Copyright © The Korean Institute of Electrical Engineers(KIEE)
Key words
Neural network, Fault contribution, Intelligent Protective Method, Microgrid, Signal processing
1. Introduction
The conventional power system has a radial structure, owing to which, the impedance
increases with the distance between the point at which the fault occurs and the main
power source; consequently, the fault current decreases. Accordingly, depending on
the difference in the magnitude of the fault current, the operating time of the protective
relay can be set; as a result, the main protective device, which is the closest protective
device where the fault has occurred, can be set to operate first. If the operation
of the main protective devices fails, then the backup protective device, which is
the second closest protective device to the fault point, is set for operation. This
series of protective processes is called protective coordination, which can be performed
smoothly because the fault current decreases as the fault point moves away from the
main power source.
However, this approach is not suitable in microgrids (MGs) owing to the presence of
distributed generation (DG) systems such as RESs and energy storage systems (ESSs).
MGs, which can be self-sufficient regarding generation-load balance in small areas,
are useful as they are capable of integrating the RESs into the power system. In other
words, an MG is independent and a next-generation power grid that combines RESs such
as photovoltaics (PVs), wind power and ESSs. Furthermore, owing to the inclusion of
various power sources in the MGs, the fault current is not reduced even if the distance
between fault point and main power source is farther away. On the contrary, various
problems are caused by contribution of individual power sources to the fault current.

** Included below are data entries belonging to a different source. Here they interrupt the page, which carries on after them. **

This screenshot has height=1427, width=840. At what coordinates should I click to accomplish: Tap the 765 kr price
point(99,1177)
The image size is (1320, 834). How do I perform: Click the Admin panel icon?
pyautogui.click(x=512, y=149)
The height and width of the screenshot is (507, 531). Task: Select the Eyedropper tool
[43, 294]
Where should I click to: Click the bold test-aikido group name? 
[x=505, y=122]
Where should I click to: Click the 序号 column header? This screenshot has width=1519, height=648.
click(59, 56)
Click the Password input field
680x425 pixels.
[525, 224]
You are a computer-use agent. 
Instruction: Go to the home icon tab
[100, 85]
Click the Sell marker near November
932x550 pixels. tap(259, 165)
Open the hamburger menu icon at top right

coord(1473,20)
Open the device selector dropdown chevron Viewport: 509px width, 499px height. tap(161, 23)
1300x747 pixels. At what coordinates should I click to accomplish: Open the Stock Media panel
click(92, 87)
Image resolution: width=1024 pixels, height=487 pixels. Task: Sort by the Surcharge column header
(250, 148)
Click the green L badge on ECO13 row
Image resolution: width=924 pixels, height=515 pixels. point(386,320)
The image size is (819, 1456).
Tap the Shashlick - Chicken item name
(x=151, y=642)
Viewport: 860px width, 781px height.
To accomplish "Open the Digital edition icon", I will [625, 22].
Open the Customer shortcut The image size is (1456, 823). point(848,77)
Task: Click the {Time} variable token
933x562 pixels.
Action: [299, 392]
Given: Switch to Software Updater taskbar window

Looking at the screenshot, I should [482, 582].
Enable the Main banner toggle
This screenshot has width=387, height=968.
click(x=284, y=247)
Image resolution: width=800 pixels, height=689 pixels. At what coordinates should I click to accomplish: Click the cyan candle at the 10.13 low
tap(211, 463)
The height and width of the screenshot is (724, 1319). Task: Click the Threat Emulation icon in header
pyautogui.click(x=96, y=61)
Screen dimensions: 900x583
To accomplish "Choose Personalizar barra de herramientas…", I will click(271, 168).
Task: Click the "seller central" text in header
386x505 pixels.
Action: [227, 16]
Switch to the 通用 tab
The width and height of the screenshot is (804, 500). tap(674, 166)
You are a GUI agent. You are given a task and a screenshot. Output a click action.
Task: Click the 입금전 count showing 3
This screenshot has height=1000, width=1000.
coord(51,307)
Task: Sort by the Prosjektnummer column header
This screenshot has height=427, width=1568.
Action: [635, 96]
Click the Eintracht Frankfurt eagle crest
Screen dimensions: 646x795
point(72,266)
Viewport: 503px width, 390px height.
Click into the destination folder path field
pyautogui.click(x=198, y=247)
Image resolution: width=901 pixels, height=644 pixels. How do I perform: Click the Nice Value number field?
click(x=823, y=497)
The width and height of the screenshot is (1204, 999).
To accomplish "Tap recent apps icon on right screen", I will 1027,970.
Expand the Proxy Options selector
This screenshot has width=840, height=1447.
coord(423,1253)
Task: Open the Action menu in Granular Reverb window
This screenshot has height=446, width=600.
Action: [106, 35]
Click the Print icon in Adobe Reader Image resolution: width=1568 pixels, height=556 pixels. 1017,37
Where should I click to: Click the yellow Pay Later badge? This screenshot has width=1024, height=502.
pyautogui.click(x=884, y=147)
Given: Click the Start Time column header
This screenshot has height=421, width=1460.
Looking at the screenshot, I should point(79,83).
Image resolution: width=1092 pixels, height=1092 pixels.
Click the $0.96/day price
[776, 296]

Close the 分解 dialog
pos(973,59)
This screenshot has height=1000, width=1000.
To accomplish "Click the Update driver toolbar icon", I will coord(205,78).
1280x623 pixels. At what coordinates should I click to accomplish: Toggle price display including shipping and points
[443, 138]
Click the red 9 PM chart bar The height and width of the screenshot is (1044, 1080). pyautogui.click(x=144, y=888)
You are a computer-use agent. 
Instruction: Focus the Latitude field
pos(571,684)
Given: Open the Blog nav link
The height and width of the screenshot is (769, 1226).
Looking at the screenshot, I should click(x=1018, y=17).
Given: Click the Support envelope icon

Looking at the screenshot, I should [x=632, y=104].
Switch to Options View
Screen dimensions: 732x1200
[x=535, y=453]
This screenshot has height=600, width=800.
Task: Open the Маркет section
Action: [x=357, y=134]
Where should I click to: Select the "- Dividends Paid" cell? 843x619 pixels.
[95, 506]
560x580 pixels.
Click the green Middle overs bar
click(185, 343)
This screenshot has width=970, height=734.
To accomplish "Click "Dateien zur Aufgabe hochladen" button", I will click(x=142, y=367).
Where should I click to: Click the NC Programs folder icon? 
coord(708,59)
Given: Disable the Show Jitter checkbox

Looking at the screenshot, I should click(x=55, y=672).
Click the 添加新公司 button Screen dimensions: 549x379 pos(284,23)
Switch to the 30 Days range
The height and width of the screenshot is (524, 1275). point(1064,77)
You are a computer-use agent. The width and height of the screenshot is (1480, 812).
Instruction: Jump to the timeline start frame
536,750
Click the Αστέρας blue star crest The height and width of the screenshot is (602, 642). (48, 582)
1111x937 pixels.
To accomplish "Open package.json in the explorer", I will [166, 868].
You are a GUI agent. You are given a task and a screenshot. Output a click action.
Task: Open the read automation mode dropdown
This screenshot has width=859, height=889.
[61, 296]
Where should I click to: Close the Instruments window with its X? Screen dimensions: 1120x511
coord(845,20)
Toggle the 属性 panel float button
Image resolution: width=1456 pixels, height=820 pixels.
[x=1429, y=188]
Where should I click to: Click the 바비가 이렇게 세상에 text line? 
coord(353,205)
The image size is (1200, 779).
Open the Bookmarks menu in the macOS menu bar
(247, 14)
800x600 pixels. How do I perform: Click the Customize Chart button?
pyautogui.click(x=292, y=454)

Owing to these structural problems in MGs, the conventional protective system becomes
ineffective (1).
Therefore, numerous studies are aimed at investigating solutions to these problems
of MG protection. In particular, several studies have been conducted to prevent problems
caused by fault contribution and islanding operation of RESs. Recently, methods to
protect MGs through pattern analysis using machine learning have been proposed (3). However, there are few review papers regarding each of these topics and how the
studies are being conducted. This paper describes the challenges related to protection
in MGs, which are different from those in the existing power system, and discusses
the recent research trends and different approaches available for solving the related
problems. The following are the main contributions of this paper:
(1) Comprehensive review of various challenging issues and methods of conventional
MG protection.
(2) Comprehensive review of intelligent protective method (IPM) using machine learning
to protect MG.
(3) Comparison of various IPMs based on their principles of operation, advantages,
and disadvantages.
2. Challenging issues of Microgrid Protection
The challenging issues concerning protection of the MG can be classified. Problems
arise due to the fault contribution of RESs and the reverse current when RESs are
installed in the middle or at the end of the feeder. Moreover, the change in the structure
of the MG and islanding operation of RESs also cause some issues. This section identifies
those issues that are related to the MG protection and studies the recent research
trends and possible solutions (2).
2.1 Fault contribution of DG
When some of the RESs are connected to the power system in parallel, the total system
impedance decreases, causing an increase in the total fault current. In addition,
fault current is generated from various power sources because RESs are distributed
throughout power system. Therefore, the fault characteristics of MGs are different
from those of the existing power systems, and as a result, several problems may occur;
these are discussed as follows.
2.1.1 Blinding protection
When a fault occurs in a feeder in which an RES is installed, the fault contribution
of the main source is reduced owing to the fault contribution of the RESs. As a result,
the overcurrent relay that was previously functional may not operate. There are two
ways to solve the problem of blinding protection. First approach is to reset the methods
of protective relay using optimization algorithms considering various scenarios (3). The second is to reduce the fault contribution of RESs by using fault current limiter
so that the operation of the protective relay is untroubled (4).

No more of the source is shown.